PALU – Sekitar 80 mahasiswa yang tergabung dalam Aliansi Mahasiswa Universitas Tadulako menggelar aksi unjuk rasa di Kantor DPRD Provinsi Sulawesi Tengah, Kota Palu, Kamis (10/9/2026).
Massa berkumpul di kawasan Kampus Universitas Tadulako, Kelurahan Tondo, Kecamatan Mantikulore, sebelum bergerak menuju pusat Kota Palu dan melakukan long march menuju Kantor DPRD Sulawesi Tengah.
Massa tiba di depan kantor DPRD dan menyampaikan sejumlah tuntutan yang mencakup isu nasional maupun regional.
Pada isu nasional, mahasiswa antara lain meminta penuntasan kasus pelanggaran HAM, evaluasi dan transparansi tata kelola program Makan Bergizi Gratis serta Koperasi Desa Merah Putih, revisi UU Polri dan TNI, transparansi draf RUU Perampasan Aset, serta pemisahan anggaran MBG dari anggaran pendidikan.
Massa juga mendesak pengesahan RUU Masyarakat Adat, pemerataan infrastruktur pendidikan di daerah 3T, serta memastikan seluruh Satuan Pelayanan Pemenuhan Gizi memiliki sertifikat laik higiene sanitasi sebelum beroperasi.
Untuk isu daerah, mahasiswa menyoroti kualitas udara di Kota Palu, aktivitas pertambangan, pemerataan pembangunan, pengelolaan lahan pertanian, serta regulasi yang berkaitan dengan Sulawesi Tengah.
Dalam orasinya, peserta aksi turut menyoroti kelangkaan BBM, pemadaman listrik, dana bagi hasil untuk daerah, akses pendidikan di wilayah pinggiran, serta dampak lingkungan dari aktivitas pertambangan.

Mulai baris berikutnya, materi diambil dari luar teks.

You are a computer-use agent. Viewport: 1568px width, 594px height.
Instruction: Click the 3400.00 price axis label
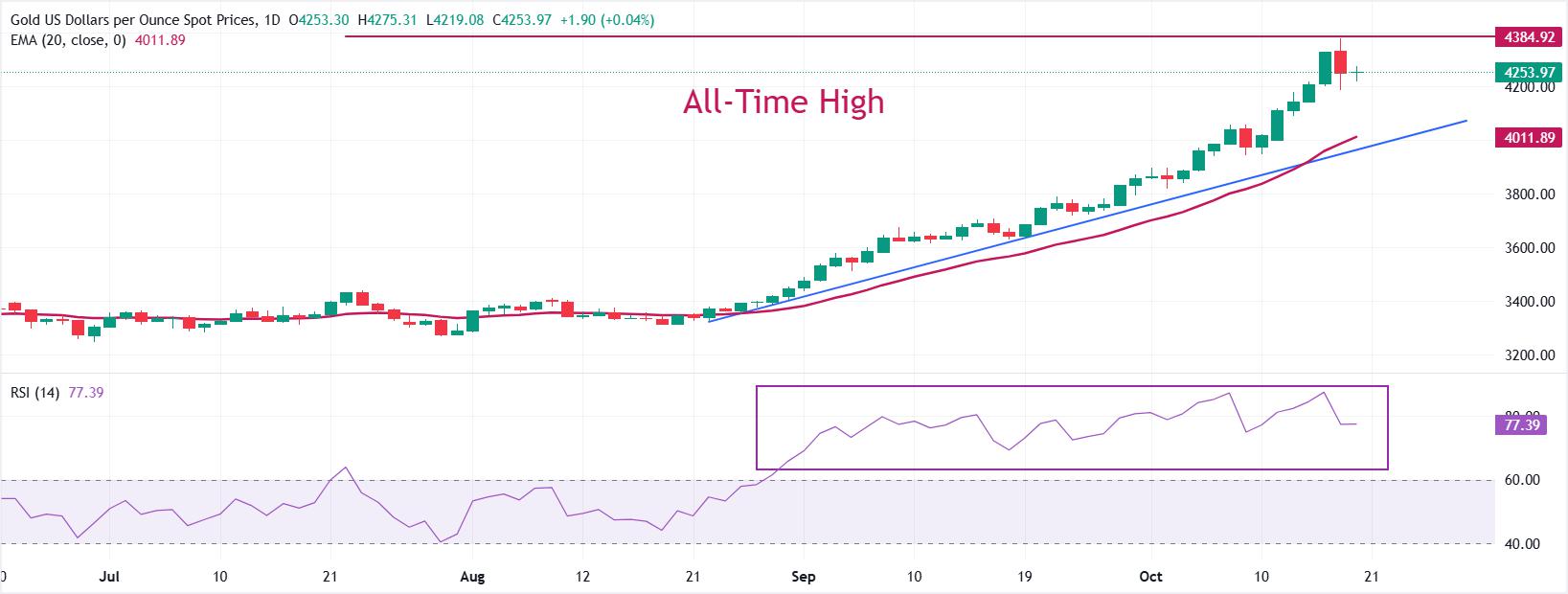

Sejumlah tudingan yang disampaikan massa mengenai pengelolaan anggaran, penyebab kelangkaan BBM, kinerja pemerintah, dan aktivitas pertambangan merupakan pernyataan peserta aksi dan belum terverifikasi secara independen.
Sekitar pukul 14.50 Wita, massa ditemui Anggota DPRD Provinsi Sulawesi Tengah sekaligus Sekretaris Komisi IV, Wiwik Jumatul Rofi'ah.
Dalam dialog tersebut, perwakilan mahasiswa kembali menyampaikan keresahan mengenai kelangkaan BBM, pemadaman listrik, penanganan kebakaran hutan dan lahan, serta sejauh mana aspirasi masyarakat diteruskan DPRD kepada pemerintah pusat.
Wiwik menyampaikan bahwa sejumlah tuntutan telah dibahas melalui rapat dengar pendapat. Untuk isu nasional seperti program MBG dan RUU Perampasan Aset, DPRD Sulawesi Tengah disebut telah menyampaikan aspirasi dan melakukan komunikasi dengan pemerintah pusat.
Terkait antrean BBM, ia mengatakan persoalan tersebut telah ditanyakan kepada Pertamina dan berkaitan dengan ketersediaan stok. DPRD juga disebut telah melakukan evaluasi terhadap program pendidikan di sejumlah daerah Sulawesi Tengah.
Mahasiswa menyampaikan mosi tidak percaya kepada DPRD dan Pemerintah Provinsi Sulawesi Tengah sebagai bentuk kekecewaan terhadap berbagai persoalan yang mereka nilai belum ditangani secara memadai.
Aksi berakhir sekitar pukul 16.40 Wita setelah massa meninggalkan kawasan Kantor DPRD Provinsi Sulawesi Tengah.